На Гибралтаре мы надели боевую форму, и к Бискайскому заливу нам велено было подтянуться. Но даже Бискайский залив был к нам добр. 1 августа 1947 года корабль «Империя Кен» вошел в Саутгемптон. Потом мне сказали, что это был «банковский выходной». Из утреннего тумана вынырнула высокая фигура в форме и в цилиндре в тон. Я ткнул английского соседа у борта и поинтересовался, что это за загадочный тип.
Он с гордостью ответил: «Это наш полицейский».
Это туманное утро банковского выходного в доках Саутгемптона ознаменовало начало моей новой жизни.
Стах, муж Терески, встретил меня в Англии. Он тут же отвел меня к портному, чтобы с меня сняли мерки на твидовый костюм. Это был очень щедрый жест, потому что помимо расходов он тратил на меня свой собственный драгоценный талон на одежду. Но это было только начало. Осознав, что моя заявка на университетский грант застопорилась в византийских коридорах комитета по образованию поляков в Великобритании, он сам обратился по моему делу к властям на основании моих успехов в кадетской школе. Результат последовал быстро. Мне предложили не просто грант, а выбор между британской армией и британским университетом. Моя мать позаботилась о том, чтобы я выбрал второе. Я получил диплом по аэронавтике и прикладной математике в Лондонском университете.
Без помощи Стаха начало моей гражданской жизни было бы гораздо тяжелее. Но он на этом не остановился: когда мать и Анушка наконец переехали в Англию, он предложил им пристанище в своем скромном доме в пригороде Лондона.
В 1951 году моя старшая сестра Анушка вышла замуж за Адама Перепечко, агронома из Вильно, бывшего офицера польской армии на Западе. Они скоро уехали в Южную Родезию в поисках лучшей жизни. Спустя два года за ними последовали Тереска и Стах.

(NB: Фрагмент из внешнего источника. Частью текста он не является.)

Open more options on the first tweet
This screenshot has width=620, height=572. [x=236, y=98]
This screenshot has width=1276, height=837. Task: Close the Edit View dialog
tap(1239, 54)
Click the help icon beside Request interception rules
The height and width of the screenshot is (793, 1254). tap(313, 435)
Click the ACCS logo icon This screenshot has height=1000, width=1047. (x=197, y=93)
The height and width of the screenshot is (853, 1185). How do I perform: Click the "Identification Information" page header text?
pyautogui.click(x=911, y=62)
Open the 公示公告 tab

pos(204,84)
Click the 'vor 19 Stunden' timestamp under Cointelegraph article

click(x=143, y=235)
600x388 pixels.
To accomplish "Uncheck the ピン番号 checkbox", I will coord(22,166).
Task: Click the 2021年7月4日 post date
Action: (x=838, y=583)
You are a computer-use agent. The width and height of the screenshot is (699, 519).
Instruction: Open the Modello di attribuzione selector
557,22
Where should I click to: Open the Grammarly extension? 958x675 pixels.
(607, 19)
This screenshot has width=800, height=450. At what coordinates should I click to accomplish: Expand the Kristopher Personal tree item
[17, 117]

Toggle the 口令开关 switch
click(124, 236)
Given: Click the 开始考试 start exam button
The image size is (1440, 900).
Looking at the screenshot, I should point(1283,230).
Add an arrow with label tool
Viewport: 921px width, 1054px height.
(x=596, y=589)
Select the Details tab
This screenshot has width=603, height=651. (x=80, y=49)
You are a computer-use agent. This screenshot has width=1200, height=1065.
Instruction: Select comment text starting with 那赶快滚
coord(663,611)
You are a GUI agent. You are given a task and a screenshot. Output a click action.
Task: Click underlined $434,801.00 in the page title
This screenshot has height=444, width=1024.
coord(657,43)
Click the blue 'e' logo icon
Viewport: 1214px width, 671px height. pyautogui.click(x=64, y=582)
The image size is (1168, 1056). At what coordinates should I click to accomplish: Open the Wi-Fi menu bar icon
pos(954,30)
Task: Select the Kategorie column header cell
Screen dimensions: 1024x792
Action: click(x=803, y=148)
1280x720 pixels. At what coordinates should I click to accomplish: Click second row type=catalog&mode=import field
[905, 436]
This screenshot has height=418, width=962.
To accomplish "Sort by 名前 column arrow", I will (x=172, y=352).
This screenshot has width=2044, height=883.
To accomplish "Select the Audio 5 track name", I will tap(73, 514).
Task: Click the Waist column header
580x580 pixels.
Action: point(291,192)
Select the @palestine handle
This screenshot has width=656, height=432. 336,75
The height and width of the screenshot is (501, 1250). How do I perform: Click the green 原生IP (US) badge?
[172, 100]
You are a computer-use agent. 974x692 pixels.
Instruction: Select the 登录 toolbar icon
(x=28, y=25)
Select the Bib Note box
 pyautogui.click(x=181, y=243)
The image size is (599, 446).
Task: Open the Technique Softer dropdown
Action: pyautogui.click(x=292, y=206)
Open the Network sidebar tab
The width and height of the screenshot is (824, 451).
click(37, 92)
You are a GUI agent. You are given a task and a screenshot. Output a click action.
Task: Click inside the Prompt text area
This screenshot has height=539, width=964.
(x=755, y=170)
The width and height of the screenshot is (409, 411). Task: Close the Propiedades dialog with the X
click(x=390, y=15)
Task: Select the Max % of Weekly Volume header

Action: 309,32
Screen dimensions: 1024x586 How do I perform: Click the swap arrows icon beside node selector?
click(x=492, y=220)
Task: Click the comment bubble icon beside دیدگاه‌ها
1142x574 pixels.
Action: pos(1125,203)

В 1948 году мы наконец получили определенные известия об отце. Произошло то, чего мы боялись; надежда, которую мы так долго лелеяли, наконец угасла. В течение последующих сорока лет, повзрослев и пережив тот возраст, до которого дожил он, я сложил воедино драгоценные фрагменты последних месяцев его жизни.
Первого апреля молодого польского курсанта офицерской школы по имени Юлиуш Ясевич бросили в застенок Минского централа, в камеру, каких много. В письме, которое он написал мне из Рединга 24 сентября 1957 года, он рассказывает, что увидел: «Около 120 заключенных на площади 20 на 25 футов, одно маленькое окошко под потолком, почти полная темнота, невероятная жара и духота (несмотря на попытки закачивать воздух насосом). Днем истощенные, полуголые заключенные регулярно скандируют: "Воздуха!" — когда останавливается насос; ночью мы лежим, как сельди в бочке, на каменном полу, пытаясь подальше держаться от стен, около которых люди облегчаются, потому что параша переполнена. Когда заключенных выводят на прогулку во двор, они теряют сознание от избытка кислорода».